I am certain that neither of our 2 faithful readers here are connected to Verizon wireless.  As a result, today's whining effort is nothing more than a written catharsis for me in dealing with this issue.  I understand the idea of customer service, and prompt personal interaction with the customer.  Sometimes, though, the customer does not ask for that.  I am ok with self service when I know what I want, can go get it myself, pay for it in a reasonable amount of time, and be on my way.  To inconvenience me so they might be able to sell me something I hadn't originally intended to buy by interacting with me doesn't seem to be a good way to operate.  It leaves me thinking that perhaps the coverage is a bit spotty.  

Wednesday, June 20, 2012

What junk science?

Having been accused of being nothing more than a division of the assortment of do-nothings, stooges, and useless idiots on a regular basis, our FTI scientific division has always labored under a cloud of suspicion.   Their past work has been regularly questioned, vilified, and yes, outwardly mocked by the rest of the scientific community.  The research they conduct  bears the mantle of  being "not quite as good" as some of that conducted by their brethren with better reputations within the scientific community.   That might change now. A game changer has been found.  

While studying the global warming issue and trying to discover ways that our small population here at FTI can help the world community at large cope with the phenomena, our crack team of researchers and scientists decided to look at the issue from all angles.  One of the methods of study and query was to examine the habits and lifestyle of wildlife to determine if a clue existed among them.  A startling new revelation might actually have been uncovered.

Our team started out with the premise of  why there are no dead penguins on the ice in Antarctica.  Where do they go?

It is a known fact that the penguin is a very ritualistic bird which lives an extremely ordered and complex life.

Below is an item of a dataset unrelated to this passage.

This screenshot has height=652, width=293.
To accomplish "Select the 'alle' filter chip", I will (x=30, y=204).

The penguin is very committed to its family and will mate for life, as well as maintain a form of compassionate contact with its offspring throughout its life.


If a penguin is found dead on the ice surface, other members of the family and social circle have been known to dig holes in the ice, using their vestigial wings and beaks, until the hole is deep enough for the dead bird to be rolled into, and buried.

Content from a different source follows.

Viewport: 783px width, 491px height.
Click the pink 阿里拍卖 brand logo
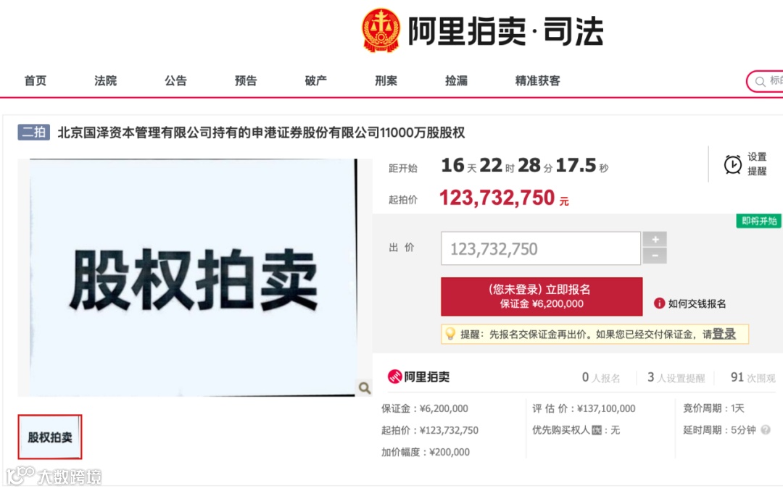pos(418,377)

The male penguins then gather in a circle around the fresh grave and sing:

"Freeze a jolly good fellow."
"Freeze a jolly good fellow."

Then, they kick him in the ice hole.

Tuesday, June 19, 2012

Don't bug me

Having recently been vindicated of all charges of dereliction of duty at a secret FTI tribunal conducted by the nitwit/misfit population I oversee, I am fully back and ready to take on all challenges moving forward.  This kangaroo court literally had  one of the marsupials in attendance as the Misfits thought this would add an air of authenticity to the proceedings.  Regardless, I am back and you had better lookout.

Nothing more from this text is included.